Treatment with CNF1 normalises the activity of mitochondrial respiratory chain complexes in symptomatic MeCP2-Bird mouse cortices. The activity of the mitochondrial respiratory chain (MRC) complexes I (A), II (B) and V (C) were measured spectrophotometrically in mitochondrial membrane-enriched fractions of experimental animals’ brain cortices. Symptomatic MeCP2-Bird female mice treated with an inactive form of the bacterial toxin (mCNF1) displayed reduced MRC complexes activity relative to wild type controls (wt, mCNF1). CNF1 restored wt-like levels of activity in treated MeCP2-Bird mice. Complex activities are expressed as percentage of the activity measured in wt, mCNF1 (set equal to one).
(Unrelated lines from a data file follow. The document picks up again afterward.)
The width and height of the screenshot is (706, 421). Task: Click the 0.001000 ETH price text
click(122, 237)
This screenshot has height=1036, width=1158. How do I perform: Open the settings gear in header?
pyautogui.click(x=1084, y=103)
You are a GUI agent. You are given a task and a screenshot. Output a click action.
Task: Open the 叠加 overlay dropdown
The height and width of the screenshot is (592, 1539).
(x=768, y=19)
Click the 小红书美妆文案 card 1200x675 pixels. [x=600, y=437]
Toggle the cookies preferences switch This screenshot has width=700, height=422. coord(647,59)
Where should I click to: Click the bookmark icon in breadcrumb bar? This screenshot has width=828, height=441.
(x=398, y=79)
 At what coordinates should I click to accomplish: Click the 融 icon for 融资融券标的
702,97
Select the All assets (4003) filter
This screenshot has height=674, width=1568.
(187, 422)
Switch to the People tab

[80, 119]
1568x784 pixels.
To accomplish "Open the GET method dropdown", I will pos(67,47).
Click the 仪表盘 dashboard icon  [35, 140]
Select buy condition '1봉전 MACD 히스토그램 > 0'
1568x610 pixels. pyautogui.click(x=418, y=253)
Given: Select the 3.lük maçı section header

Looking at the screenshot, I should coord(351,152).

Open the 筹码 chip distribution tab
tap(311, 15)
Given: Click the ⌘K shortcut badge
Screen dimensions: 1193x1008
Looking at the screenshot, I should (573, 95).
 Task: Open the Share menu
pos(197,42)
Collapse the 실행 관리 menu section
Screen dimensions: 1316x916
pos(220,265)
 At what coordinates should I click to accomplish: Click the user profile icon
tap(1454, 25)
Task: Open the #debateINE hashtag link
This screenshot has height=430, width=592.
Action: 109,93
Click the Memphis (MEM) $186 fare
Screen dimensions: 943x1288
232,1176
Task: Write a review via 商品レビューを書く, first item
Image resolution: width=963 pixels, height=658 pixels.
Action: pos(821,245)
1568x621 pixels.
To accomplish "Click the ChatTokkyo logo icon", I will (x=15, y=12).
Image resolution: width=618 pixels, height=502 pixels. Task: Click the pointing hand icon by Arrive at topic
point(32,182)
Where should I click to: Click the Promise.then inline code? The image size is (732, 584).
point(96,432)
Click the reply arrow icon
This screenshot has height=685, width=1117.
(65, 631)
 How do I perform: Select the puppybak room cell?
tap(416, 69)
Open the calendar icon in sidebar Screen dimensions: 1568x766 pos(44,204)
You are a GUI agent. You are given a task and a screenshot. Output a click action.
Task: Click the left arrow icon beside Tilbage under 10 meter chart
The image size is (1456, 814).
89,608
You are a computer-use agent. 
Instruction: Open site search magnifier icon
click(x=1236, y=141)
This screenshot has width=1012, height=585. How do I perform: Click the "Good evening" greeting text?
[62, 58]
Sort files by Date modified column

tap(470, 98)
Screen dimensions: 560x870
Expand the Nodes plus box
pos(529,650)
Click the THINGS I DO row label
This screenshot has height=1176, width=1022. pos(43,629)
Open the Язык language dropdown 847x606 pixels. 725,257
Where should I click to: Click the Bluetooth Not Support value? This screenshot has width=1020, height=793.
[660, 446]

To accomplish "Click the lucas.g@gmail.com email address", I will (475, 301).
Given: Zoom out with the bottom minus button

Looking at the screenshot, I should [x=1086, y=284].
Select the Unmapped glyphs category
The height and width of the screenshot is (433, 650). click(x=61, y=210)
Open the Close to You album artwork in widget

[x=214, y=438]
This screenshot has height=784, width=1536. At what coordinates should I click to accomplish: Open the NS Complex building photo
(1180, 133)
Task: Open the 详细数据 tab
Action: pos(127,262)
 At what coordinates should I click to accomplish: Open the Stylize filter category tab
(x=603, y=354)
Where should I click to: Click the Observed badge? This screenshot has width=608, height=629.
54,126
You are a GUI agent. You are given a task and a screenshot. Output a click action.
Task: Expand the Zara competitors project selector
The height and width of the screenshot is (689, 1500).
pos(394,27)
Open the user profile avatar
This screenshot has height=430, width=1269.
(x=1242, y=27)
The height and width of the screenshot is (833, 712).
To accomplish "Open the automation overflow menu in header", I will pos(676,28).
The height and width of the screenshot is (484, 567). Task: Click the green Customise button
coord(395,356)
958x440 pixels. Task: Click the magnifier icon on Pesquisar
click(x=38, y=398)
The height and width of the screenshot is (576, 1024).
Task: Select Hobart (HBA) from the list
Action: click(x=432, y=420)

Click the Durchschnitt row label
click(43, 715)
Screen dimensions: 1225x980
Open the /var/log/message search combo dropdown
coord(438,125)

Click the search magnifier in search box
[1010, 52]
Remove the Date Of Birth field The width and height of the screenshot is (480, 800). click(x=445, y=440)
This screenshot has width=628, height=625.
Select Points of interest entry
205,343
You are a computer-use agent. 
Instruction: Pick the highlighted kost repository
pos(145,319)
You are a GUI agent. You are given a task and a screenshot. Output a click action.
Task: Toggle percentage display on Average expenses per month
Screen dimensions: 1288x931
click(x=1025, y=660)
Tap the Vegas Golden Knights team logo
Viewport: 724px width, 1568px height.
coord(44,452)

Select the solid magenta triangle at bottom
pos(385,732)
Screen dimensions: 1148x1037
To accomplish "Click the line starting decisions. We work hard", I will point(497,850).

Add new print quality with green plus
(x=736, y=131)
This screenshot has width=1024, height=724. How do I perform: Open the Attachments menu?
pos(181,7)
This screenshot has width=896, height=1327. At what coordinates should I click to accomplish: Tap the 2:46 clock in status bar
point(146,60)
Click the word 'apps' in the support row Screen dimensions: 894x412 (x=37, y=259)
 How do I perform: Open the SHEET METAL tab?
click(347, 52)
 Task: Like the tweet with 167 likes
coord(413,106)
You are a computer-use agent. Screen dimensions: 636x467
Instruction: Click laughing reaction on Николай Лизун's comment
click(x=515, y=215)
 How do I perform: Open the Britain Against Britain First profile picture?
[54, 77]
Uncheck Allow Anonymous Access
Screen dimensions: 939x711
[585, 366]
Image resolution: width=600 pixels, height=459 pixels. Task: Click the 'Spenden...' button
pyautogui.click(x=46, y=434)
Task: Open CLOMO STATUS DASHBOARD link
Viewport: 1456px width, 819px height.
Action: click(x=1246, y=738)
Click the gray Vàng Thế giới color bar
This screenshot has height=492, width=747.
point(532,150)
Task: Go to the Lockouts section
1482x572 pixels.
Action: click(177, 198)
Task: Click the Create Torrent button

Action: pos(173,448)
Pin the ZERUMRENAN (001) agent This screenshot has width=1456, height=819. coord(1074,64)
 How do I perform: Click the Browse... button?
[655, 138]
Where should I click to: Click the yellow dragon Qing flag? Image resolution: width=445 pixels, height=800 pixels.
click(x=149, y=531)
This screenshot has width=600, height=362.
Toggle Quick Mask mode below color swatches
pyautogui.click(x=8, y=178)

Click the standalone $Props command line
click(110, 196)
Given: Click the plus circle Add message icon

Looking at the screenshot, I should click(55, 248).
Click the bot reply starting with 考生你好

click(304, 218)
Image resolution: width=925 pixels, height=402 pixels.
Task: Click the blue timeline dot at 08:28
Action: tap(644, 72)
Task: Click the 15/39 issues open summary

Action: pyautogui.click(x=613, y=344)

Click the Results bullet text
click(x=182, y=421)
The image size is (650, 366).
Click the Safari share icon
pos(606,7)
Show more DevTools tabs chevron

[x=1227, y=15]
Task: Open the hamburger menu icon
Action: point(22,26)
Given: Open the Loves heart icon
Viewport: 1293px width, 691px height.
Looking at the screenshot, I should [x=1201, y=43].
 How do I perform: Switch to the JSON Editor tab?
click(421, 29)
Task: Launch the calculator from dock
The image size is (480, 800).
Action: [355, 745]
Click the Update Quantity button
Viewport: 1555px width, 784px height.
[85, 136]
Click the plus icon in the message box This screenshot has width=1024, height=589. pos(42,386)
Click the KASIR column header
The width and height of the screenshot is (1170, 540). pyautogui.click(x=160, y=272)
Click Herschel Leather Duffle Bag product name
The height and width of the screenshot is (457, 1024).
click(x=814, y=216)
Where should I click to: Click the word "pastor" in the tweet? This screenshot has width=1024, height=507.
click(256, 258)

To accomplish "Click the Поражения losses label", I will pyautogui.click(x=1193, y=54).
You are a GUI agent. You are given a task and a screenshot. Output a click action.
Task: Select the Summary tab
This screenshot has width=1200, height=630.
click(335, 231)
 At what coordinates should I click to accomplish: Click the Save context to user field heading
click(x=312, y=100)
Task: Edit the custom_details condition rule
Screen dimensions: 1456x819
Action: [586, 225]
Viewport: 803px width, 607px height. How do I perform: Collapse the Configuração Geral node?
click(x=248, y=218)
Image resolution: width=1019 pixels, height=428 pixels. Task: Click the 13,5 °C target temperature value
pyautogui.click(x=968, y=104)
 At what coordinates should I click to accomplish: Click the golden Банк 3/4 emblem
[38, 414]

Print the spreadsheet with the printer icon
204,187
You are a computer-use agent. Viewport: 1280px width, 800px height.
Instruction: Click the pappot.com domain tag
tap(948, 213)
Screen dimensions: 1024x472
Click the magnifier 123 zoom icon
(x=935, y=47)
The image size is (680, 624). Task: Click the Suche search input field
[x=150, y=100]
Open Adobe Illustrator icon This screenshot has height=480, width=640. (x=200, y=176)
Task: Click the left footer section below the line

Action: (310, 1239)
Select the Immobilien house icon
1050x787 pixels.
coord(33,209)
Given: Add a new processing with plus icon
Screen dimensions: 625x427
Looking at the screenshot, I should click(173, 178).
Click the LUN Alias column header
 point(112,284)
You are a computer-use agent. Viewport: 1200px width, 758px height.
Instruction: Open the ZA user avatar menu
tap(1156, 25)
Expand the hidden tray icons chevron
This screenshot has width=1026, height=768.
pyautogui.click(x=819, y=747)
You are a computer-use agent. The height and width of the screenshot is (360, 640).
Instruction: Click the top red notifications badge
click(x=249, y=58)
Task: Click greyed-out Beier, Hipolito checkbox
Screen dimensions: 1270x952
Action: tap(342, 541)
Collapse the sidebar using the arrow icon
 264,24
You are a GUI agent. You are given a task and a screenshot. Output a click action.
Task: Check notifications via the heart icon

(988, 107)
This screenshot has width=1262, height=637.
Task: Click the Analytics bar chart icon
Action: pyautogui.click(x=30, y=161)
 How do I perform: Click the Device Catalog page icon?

Mice for each condition were as follows: wt, mCNF1: 3; wt, CNF1: 4; MeCP2-Bird, mCNF1: 4; MeCP2-Bird, CNF1: 4. Data are mean ± SEM obtained from three independent experiments. Statistical significance was assessed using two-way ANOVA and Tukey’s post hoc tests. *: p < 0.05; **: p < 0.01.

Figure 4

CNF1 treatment activates mTOR in the hippocampus of MeCP2-308 mice, but not in the MeCP2-Bird model. Total and phosphorylated (active) mTOR levels were evaluated by the means of Western blot analyses in hippocampi dissected from the brains of MeCP2-Bird, MeCP2-308 mice, and wild type (wt) littermates, treated with the recombinant (inactive, mCNF1) or active form of the bacterial toxin CNF1. (A–C) mTOR total or phosphorylated (pmTOR) levels and pmTOR/mTOR ratio did not significantly differ among groups in the MeCP2-Bird cohort. (D–F) CNF1 significantly increased both total and pmTOR levels in MeCP2-308 mice hippocampi but not the pmTOR/mTOR ratio. mTOR and pmTOR levels are normalised to total glyceraldehyde-3-phosphate dehydrogenase (GAPDH) contents and expressed as a proportion of those of wt, mCNF1 mice. (G,H) Immunoblots are examples from one animal of each experimental group. Mice for each condition were as follows: wt, mCNF1: 4 and 12; wt, CNF1: 4 and 12; MeCP2-Bird, mCNF1: 12; MeCP2-Bird, CNF1: 12; MeCP2-308, mCNF1: 4; MeCP2-308, CNF1: 4. Data are mean ± SEM. Statistical significance was assessed using two-way ANOVA and Tukey’s post hoc tests. *: p < 0.05; **: p < 0.01.